8 Tips for PR SuccessBy Christine Dubyts, Dubyts Communications
1) Advance Prep Pays
Do your homework.
Check out the media calendar of the newspapers, magazines, radio and TV stations you'll send your release to. Who are the screeners, editor(s), program coordinators of the subject you are writing about? What is their preferred method of receiving releases? How much lead time do they need to provide the coverage you're after?
The more information you have about who you need to send your release to, how they prefer to receive it and the special circumstances of their medium the better the chances of getting coverage.
2) Its Not What You Know . . . But Who You Know
Once you have a contact name of the editor and/or decision maker, try and get to really know them. Phone or make contact with them. Make yourself available as a source/resource of reliable industry information. Facilitate a win-win relationship.
3) Immediate Impressions Can Make-It or Break-It
What impression does the screener/reader get when they glance at the overall appearance of your press release?
Is it professional? Does it have a catchy headline? Or is the top of the page crowded and busy with unnecessary information and images?
Is it readable? What fonts at what size and what imagery did you choose?

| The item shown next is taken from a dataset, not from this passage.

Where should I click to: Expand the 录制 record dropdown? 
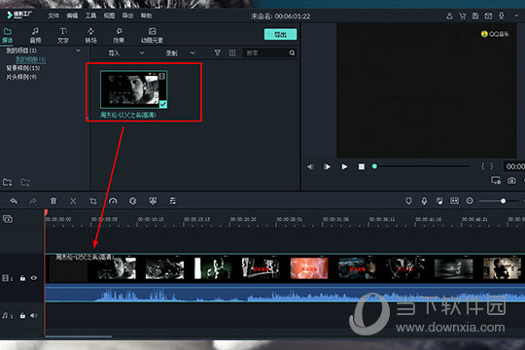tap(193, 53)
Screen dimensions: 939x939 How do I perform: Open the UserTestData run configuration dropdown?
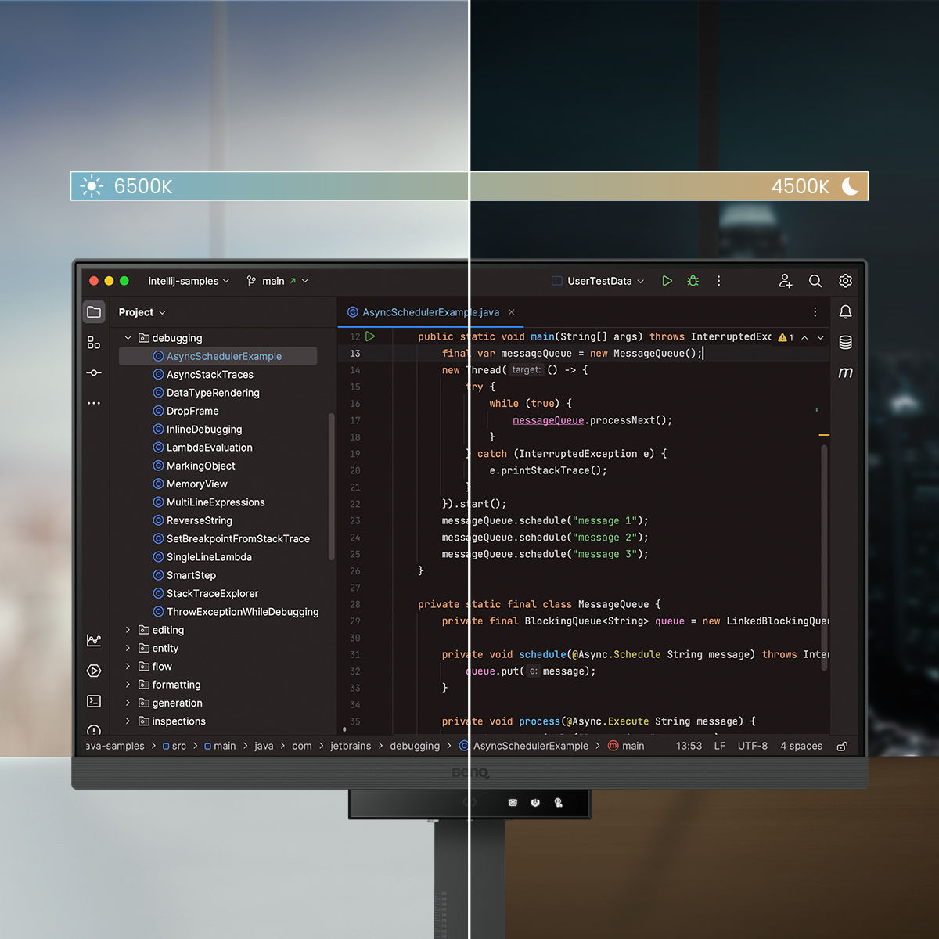click(599, 281)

Is it intuitive? Or will the reader have to search the release to find the important information? Is the contact information easy to find?
And probably most importantly, can the reader discern in 5-seconds or less what the release is about?

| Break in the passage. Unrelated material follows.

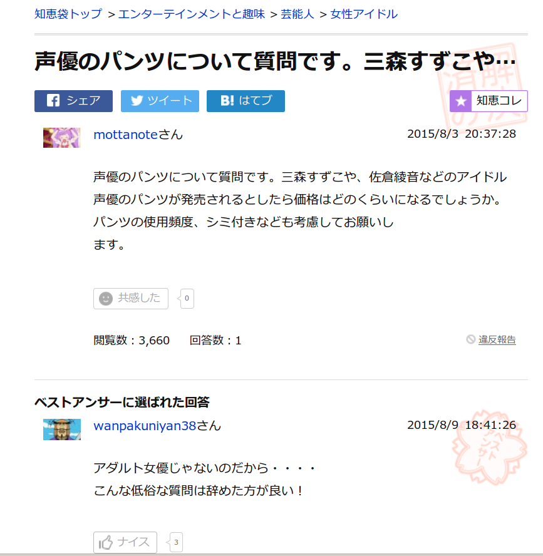The height and width of the screenshot is (556, 543).
Task: Open the 芸能人 category breadcrumb
Action: pos(297,14)
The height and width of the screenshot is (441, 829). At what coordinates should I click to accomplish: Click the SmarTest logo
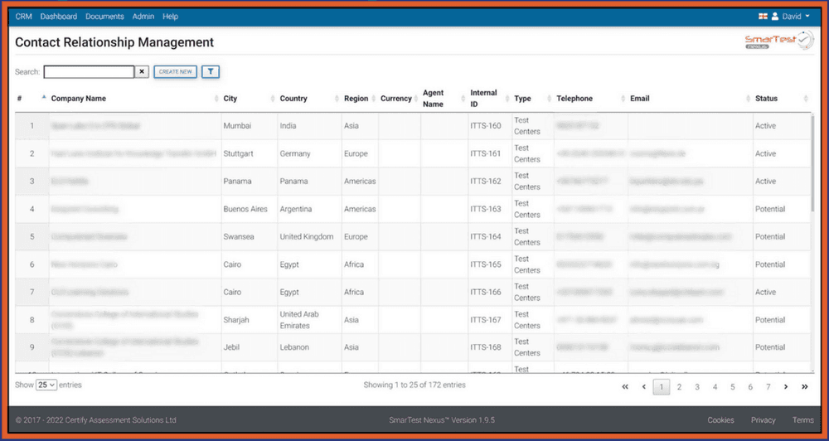(x=779, y=41)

If immediate impressions under-whelm it may not get filed under the “g” but an unprofessional, visually unappealing release is definitely a strike against you.
4) Headlines Get You Half-Way
Even if the first impression doesn't wow them you may get a chance to redeem yourself by offering a great headline.
The headline is the most important part of the release. If you can give the screener/reader an attention grabbing, catchy, interesting headline you're half-way there.
5) Newsworthy Makes Good News
The screener/reader will try quickly to figure out if your story has information people need or would like to know. They will also try to establish how much of a potential audience there might be for that information.
How newsworthy is your story?
6) Write for the Right Medium
Write your release for the medium(s) you are targeting. Ask yourself, “Who's going to be reading this, and what do they need to know from me?"
Savvy PR people take the time and specifically tailor a release to the medium they're targeting.
The readers of your release typically look for news story ops that have characteristics that match their medium.
- Newspapers, magazines and other print media look for the depth of the story.
- TV news wants visuals of people or something that is action oriented.
- TV/radio talk or "magazine" shows look for engaging guests to interview or topics to discuss at some length.
7) What's it “Really” About?
What is your press release really about?
Many releases are written to sell a product and talk mainly about that product or their company and offer no news value.
Don't insult the reader or waste their time. Remember, a news release is supposed to be about NEWS. It should read like a newspaper article, not a promo flyer or brochure.
If you're just looking to pat yourself on the back for some self-glorification it is fairly self evident and self-serving and usually offers little interest to journalists.
Match your release to the media (#5) then provide information that offers readers/viewers something that will keep them engaged and prevent them from changing the channel or turning the page.
You need to convince the screener that there's something in the release that will compel their readers to look at the page long enough to notice the ad to the left of the column.
If you can give them information that keeps their audiences engaged, you've got a winner.
8) Ask For It!
Just like you might ask for the sale, follow-up on your release and ask when you might expect coverage. As always, be professional and positive and remind them why your story is suitable for their medium and why it will engage and interest their audience.